Task directions:
Would you reproduce, word for word, only the lines running from the top of the data through the line containing "[Suchen nach:] (94, 437)", and none of the pictures?

Data for this exercise:
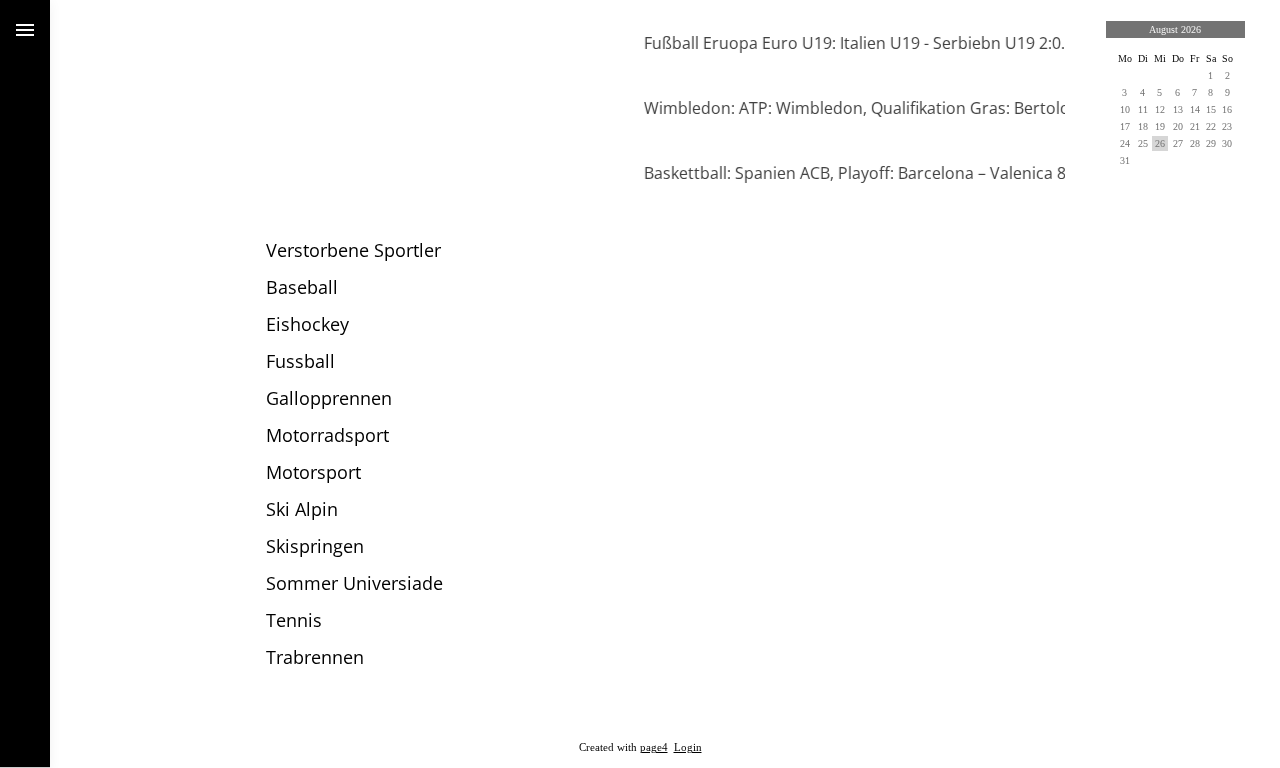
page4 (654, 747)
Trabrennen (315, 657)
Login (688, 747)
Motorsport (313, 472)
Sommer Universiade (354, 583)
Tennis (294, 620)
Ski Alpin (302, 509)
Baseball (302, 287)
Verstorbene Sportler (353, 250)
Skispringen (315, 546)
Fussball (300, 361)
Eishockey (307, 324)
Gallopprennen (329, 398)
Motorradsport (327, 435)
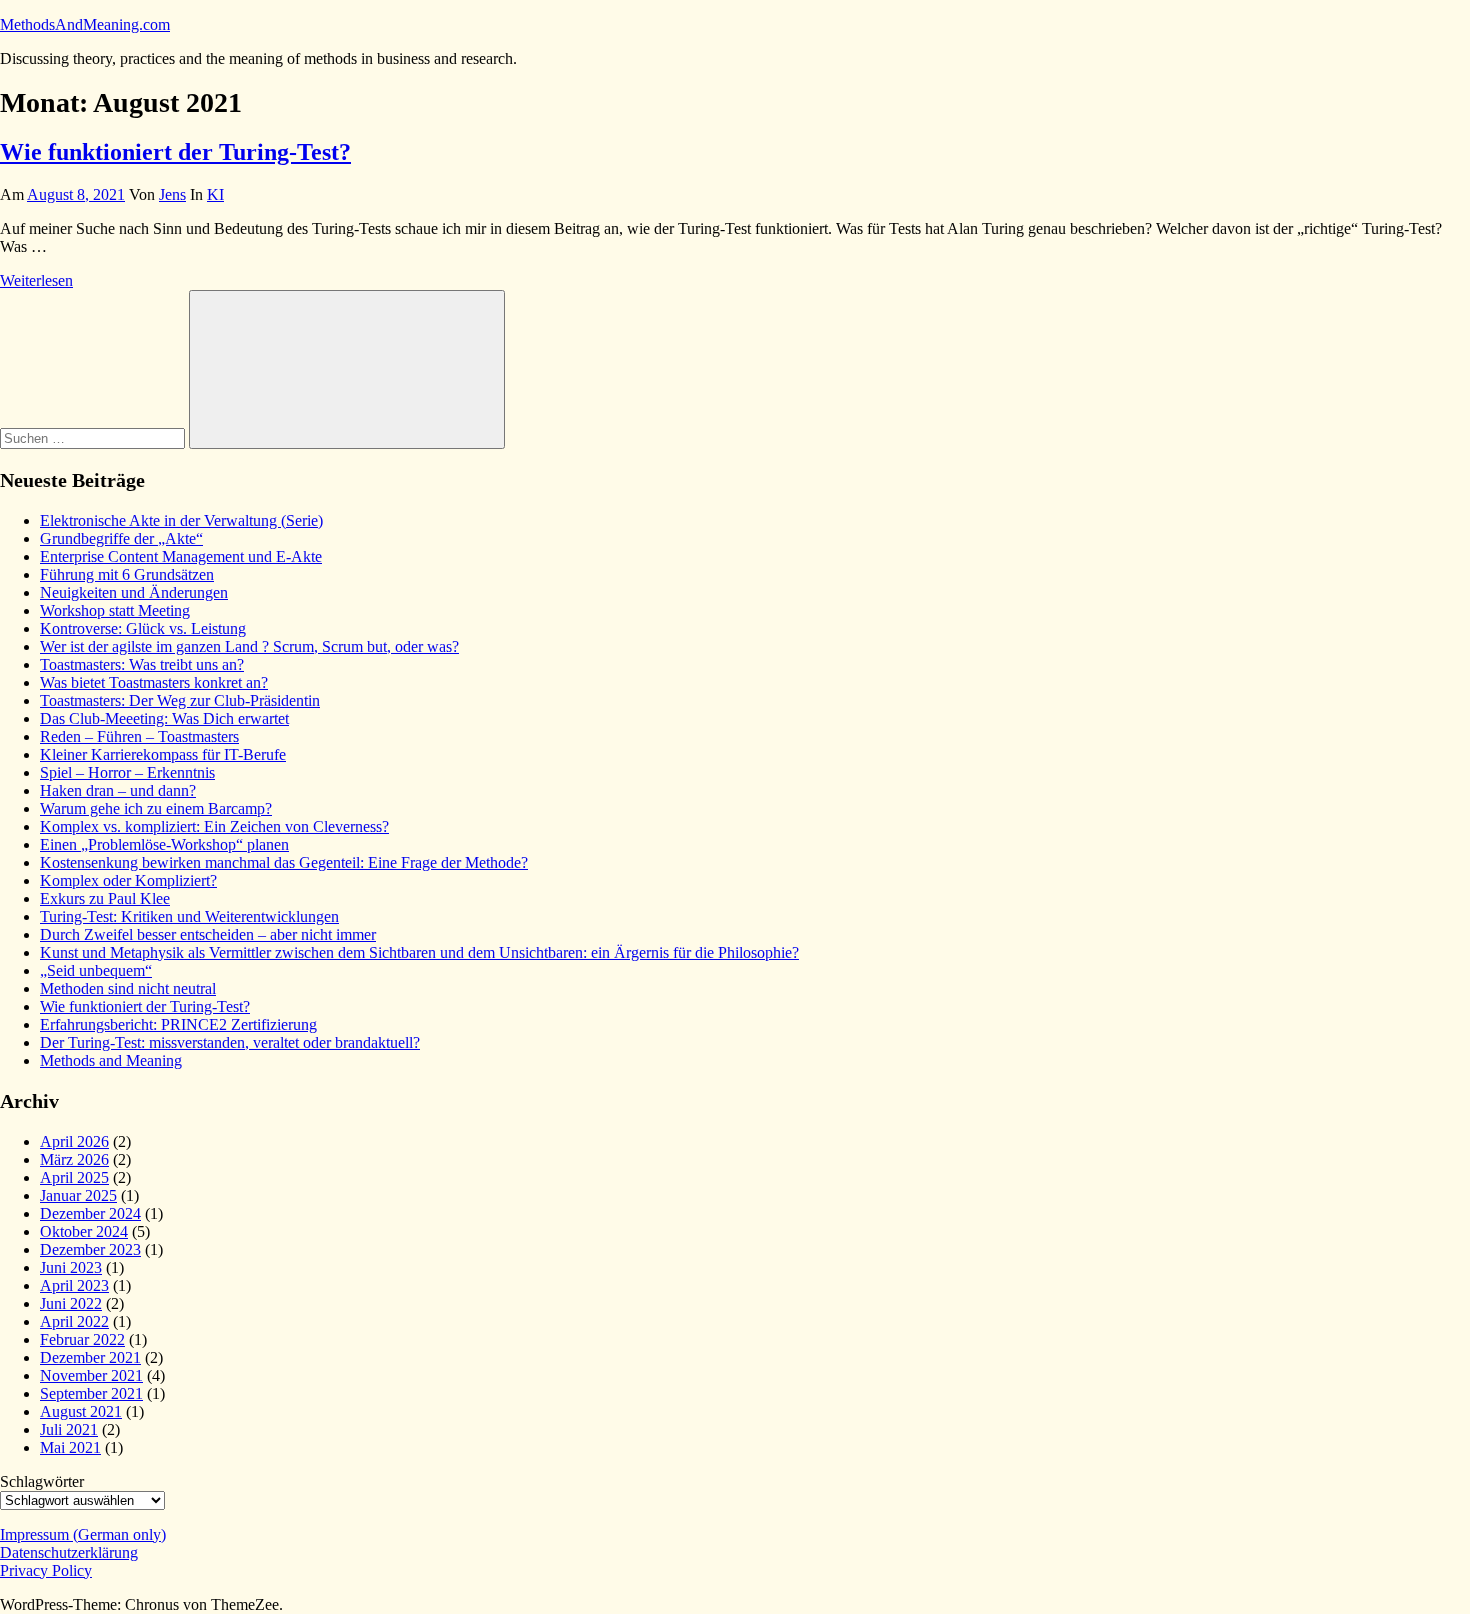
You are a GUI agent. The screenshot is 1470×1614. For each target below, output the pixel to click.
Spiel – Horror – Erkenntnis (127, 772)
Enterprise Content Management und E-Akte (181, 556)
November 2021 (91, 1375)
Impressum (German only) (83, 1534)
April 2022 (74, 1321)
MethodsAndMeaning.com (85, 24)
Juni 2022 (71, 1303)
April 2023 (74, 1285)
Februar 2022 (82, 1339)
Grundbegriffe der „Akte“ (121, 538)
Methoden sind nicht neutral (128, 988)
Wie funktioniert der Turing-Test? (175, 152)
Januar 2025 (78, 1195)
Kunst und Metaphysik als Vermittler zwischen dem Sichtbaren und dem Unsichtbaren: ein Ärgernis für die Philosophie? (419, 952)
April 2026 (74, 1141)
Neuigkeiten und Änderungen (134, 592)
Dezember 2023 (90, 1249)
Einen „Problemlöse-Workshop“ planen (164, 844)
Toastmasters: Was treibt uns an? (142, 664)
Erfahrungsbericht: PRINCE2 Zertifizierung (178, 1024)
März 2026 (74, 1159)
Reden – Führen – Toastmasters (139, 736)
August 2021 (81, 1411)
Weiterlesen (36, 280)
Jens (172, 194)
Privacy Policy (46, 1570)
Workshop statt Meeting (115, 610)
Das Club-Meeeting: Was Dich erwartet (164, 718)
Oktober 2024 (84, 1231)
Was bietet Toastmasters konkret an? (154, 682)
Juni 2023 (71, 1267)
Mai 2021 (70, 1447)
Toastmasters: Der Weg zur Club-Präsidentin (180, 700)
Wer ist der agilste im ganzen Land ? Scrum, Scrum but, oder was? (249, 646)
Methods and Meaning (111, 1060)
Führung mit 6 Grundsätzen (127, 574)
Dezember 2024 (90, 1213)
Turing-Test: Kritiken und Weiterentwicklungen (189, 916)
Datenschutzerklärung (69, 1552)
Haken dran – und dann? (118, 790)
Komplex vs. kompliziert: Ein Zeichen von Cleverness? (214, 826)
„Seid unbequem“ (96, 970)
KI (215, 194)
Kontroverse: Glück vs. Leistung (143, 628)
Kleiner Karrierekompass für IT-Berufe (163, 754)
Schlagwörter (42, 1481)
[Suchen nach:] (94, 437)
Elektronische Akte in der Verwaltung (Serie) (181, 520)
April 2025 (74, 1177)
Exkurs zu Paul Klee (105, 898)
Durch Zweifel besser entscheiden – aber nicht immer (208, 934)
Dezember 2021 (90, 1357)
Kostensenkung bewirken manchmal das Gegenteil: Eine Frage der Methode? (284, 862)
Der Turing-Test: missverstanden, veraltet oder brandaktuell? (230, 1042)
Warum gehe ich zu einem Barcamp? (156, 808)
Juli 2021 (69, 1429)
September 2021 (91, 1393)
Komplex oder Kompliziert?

Solution to this exercise:
page4 (654, 747)
Trabrennen (315, 657)
Login (688, 747)
Motorsport (313, 472)
Sommer Universiade (354, 583)
Tennis (294, 620)
Ski Alpin (302, 509)
Baseball (302, 287)
Verstorbene Sportler (353, 250)
Skispringen (315, 546)
Fussball (300, 361)
Eishockey (307, 324)
Gallopprennen (329, 398)
Motorradsport (327, 435)
You are a GUI agent. The screenshot is 1470×1614. For each target below, output the pixel to click.
Spiel – Horror – Erkenntnis (127, 772)
Enterprise Content Management und E-Akte (181, 556)
November 2021 (91, 1375)
Impressum (German only) (83, 1534)
April 2022 (74, 1321)
MethodsAndMeaning.com (85, 24)
Juni 2022 (71, 1303)
April 2023 (74, 1285)
Februar 2022 (82, 1339)
Grundbegriffe der „Akte“ (121, 538)
Methoden sind nicht neutral (128, 988)
Wie funktioniert der Turing-Test? (175, 152)
Januar 2025 (78, 1195)
Kunst und Metaphysik als Vermittler zwischen dem Sichtbaren und dem Unsichtbaren: ein Ärgernis für die Philosophie? (419, 952)
April 2026 (74, 1141)
Neuigkeiten und Änderungen (134, 592)
Dezember 2023 (90, 1249)
Einen „Problemlöse-Workshop“ planen (164, 844)
Toastmasters: Was treibt uns an? (142, 664)
Erfahrungsbericht: PRINCE2 Zertifizierung (178, 1024)
März 2026 (74, 1159)
Reden – Führen – Toastmasters (139, 736)
August 2021 (81, 1411)
Weiterlesen (36, 280)
Jens (172, 194)
Privacy Policy (46, 1570)
Workshop statt Meeting (115, 610)
Das Club-Meeeting: Was Dich erwartet (164, 718)
Oktober 2024 (84, 1231)
Was bietet Toastmasters konkret an? (154, 682)
Juni 2023 (71, 1267)
Mai 2021 (70, 1447)
Toastmasters: Der Weg zur Club-Präsidentin (180, 700)
Wer ist der agilste im ganzen Land ? Scrum, Scrum but, oder was? (249, 646)
Methods and Meaning (111, 1060)
Führung mit 6 Grundsätzen (127, 574)
Dezember 2024 (90, 1213)
Turing-Test: Kritiken und Weiterentwicklungen (189, 916)
Datenschutzerklärung (69, 1552)
Haken dran – und dann? (118, 790)
Komplex vs. kompliziert: Ein Zeichen von Cleverness? (214, 826)
„Seid unbequem“ (96, 970)
KI (215, 194)
Kontroverse: Glück vs. Leistung (143, 628)
Kleiner Karrierekompass für IT-Berufe (163, 754)
Schlagwörter (42, 1481)
[Suchen nach:] (94, 437)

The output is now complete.